Jan Jelinek hat für sein Hörspiel nicht nur die unfreiwillig komischen maschinellen Übersetzungen oder mehr oder weniger aggressiven Zahlungsaufforderungen verwendet. Sein Material reicht von der Erbschaftsankündigung über gefakte Virus- und Spyware-Infektionen bis hin zu vagen Anschuldigungen, die in konkrete Erpressungen münden. Manchmal werden die Adressaten auch ganz höflich aufgefordert, den automatisierten Versand von antisemitischen, extrem rechten oder linken, xenophoben oder einfach nur verabscheuungswürdigen Inhaltenüber die eigenen E-Mail-Adressen zu vermeiden – und das ist nicht einmal teuer: „Wenn Sie freundlicherweise 499 EURO in Bitcoin an nachfolgende Adresse zahlen, werden wir davon absehen, Ihre Firma und Sie persönlich zu ruinieren. (…) Denken Sie mal darüber nach, was es Sie kosten würde, den PR-Schaden zu beheben, falls das überhaupt möglich sein sollte.

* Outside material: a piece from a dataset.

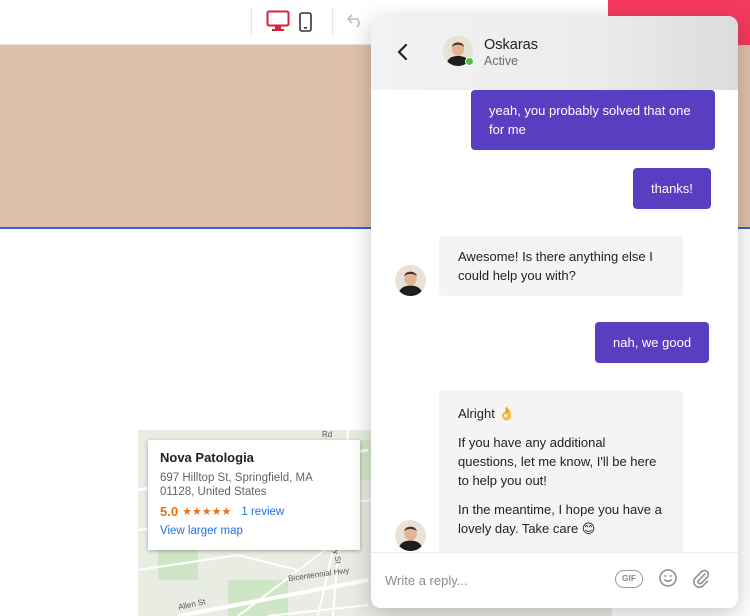  Describe the element at coordinates (629, 579) in the screenshot. I see `gif-button: GIF` at that location.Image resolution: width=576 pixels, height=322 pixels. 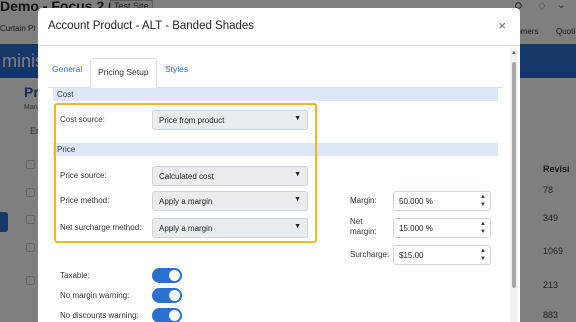 I want to click on scroll-thumb, so click(x=514, y=175).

Und wie lange dies dauern würde – vor allem wenn die nächsten 12 Monate täglich 1.000 E-Mails versendet werden.“
Diese und ähnliche Techniken werden abseits finanzieller Interessen zur Manipulation nicht nur von Individuen, sondern auch von Populationen eingesetzt. Jelineks akustische Fassung langsam verschwindender Bedrohungsszenarien klingt wie ein klangkünstlerischer loungiger Soundtrack aus dem sich gegenwärtig fundamental transformierenden Computerzeitalter.
Die Large-Language-Module gegenwärtiger künstlicher Intelligenzen werden weniger grammatikalische und orthografische Fehler machen, und ihre ebenfalls künstlichen Counter-Intelligences werden auch immer besser. Sollen sie sich doch gegenseitig E-Mails schicken, die eine dritte KI dann zu einem Hörspiel macht. Dann könnte man das Adjektiv „social“ vor dem „engineering“ weglassen. Bis dahin kann man sich von Jan Jelineks Hörspiel unterhalten lassen.